5 minutes sur la Tech africaine et le Coronavirus avec Samir Abdelkrim

Samir Abdelkrim est l’auteur de l’ouvrage “Startup Lions, au cœur de l’African Tech“ et fondateur de la plateforme de la Tech4Good EMERGING Valley  (www.emergingvalley.co) et de la société de conseil StartupBRICS (www.startupbrics.com)

Next Einstein Forum : Comment caractériseriez-vous le milieu entrepreneurial africain dans le domaine du numérique et qui sont les poids lourds de la Tech aujourd’hui?

Samir Abdelkrim: Les écosystèmes de la Tech africaine sont depuis quelques années portés par un très fort mouvement ascendant, en termes de maturation, de visibilité et de financement. Ils sortent en effet de l’anecdotique pour devenir un sujet d’étude et d’intérêt pertinent sur la carte de l’économie numérique mondiale. Avec aujourd’hui un premier recul sur les apports de la génération startup, on peut dire que ce qui caractérise cet entrepreneuriat africain est proprement social avec l’e-santé, la Green Tech et l’inclusion sociale et financière.

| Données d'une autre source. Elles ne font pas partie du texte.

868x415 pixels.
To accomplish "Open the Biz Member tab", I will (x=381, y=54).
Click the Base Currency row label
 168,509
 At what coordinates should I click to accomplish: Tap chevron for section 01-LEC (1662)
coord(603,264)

Les segments de marchés choisis par ces jeunes démultiplient l’accès aux populations, autrefois isolées, à l’éducation, la santé et l’énergie, pour ne citer que ces éléments. Les leaders qui émergent, sur le plan sectoriel, sont de manière évidente les startups de la finance, aussi appelées FinTech, à l’image des très nombreuses pépites nigérianes telles que Paystack et Flutterwave et surtout Interswitch qui représente, aux côtés du géant panafricain de l’e-commerce Jumia, la première licorne africaine.

Lorsqu’on fait un petit état des lieux, il semble que les entreprises issues de l’Afrique anglophone ont une plus grande aisance à se développer par rapport à l’espace francophone. Pourquoi et quels sont les facteurs qui pourraient changer la donne?

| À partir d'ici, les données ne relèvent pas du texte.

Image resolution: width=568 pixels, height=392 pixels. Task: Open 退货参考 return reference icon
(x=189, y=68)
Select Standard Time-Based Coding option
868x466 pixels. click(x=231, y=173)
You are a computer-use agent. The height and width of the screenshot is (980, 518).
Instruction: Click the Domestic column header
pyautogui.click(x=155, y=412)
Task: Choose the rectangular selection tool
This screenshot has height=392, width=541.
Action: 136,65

S.A.: Cet état des lieux est principalement dû au fait que les trois capitales de la Tech – Lagos, Nairobi et Johannesburg – emmènent le reste du secteur en Afrique. Cependant, il est vrai que, pris dans son ensemble, l’Afrique francophone est à la traine, à l’exception notable du Sénégal, dont l’écosystème est de plus en plus dynamique. Si l’analyse n’est pas immédiate, plusieurs facteurs pourraient expliquer cela. Premièrement, la démographie joue un rôle majeur puisque les trois pays leaders en matière d’écosystème de startups sont parmi les pays les plus peuplés du continent et disposent de marchés considérables. Par exemple, Lagos, capitale nigériane compte, à elle seule, plus de 20 millions d’habitants. Ensuite, quand on pense à l’Afrique du Sud, il y a sans aucun doute un effet infrastructure, tandis qu’au Kenya, on relève un très bon niveau de technicité des acteurs issus du numérique. Concernant l’Afrique francophone à proprement parler, on peut y voir un problème de confiance des investisseurs, avec un investissement davantage tourné vers les secteurs traditionnels, comme le domaine foncier. Les pistes de changement sont multiples. Néanmoins, il faut commencer par travailler à une meilleure adéquation entre la formation et l’emploi, structurer et outiller davantage les incubateurs, et développer le passage à l’échelle des startups d’aujourd’hui en petites et moyennes entreprises (PME).

Selon Omar Cissé, PDG d’InTouch, «plus de 85% des investissements dans les startups sont aujourd’hui concentrés dans 4 pays en Afrique tels que l’Afrique du Sud, l’Égypte, le Kenya, et le Nigéria.» Qu’est ce qui pourrait réduire ce fossé entre ces 4 États et le reste du monde de la Tech africaine?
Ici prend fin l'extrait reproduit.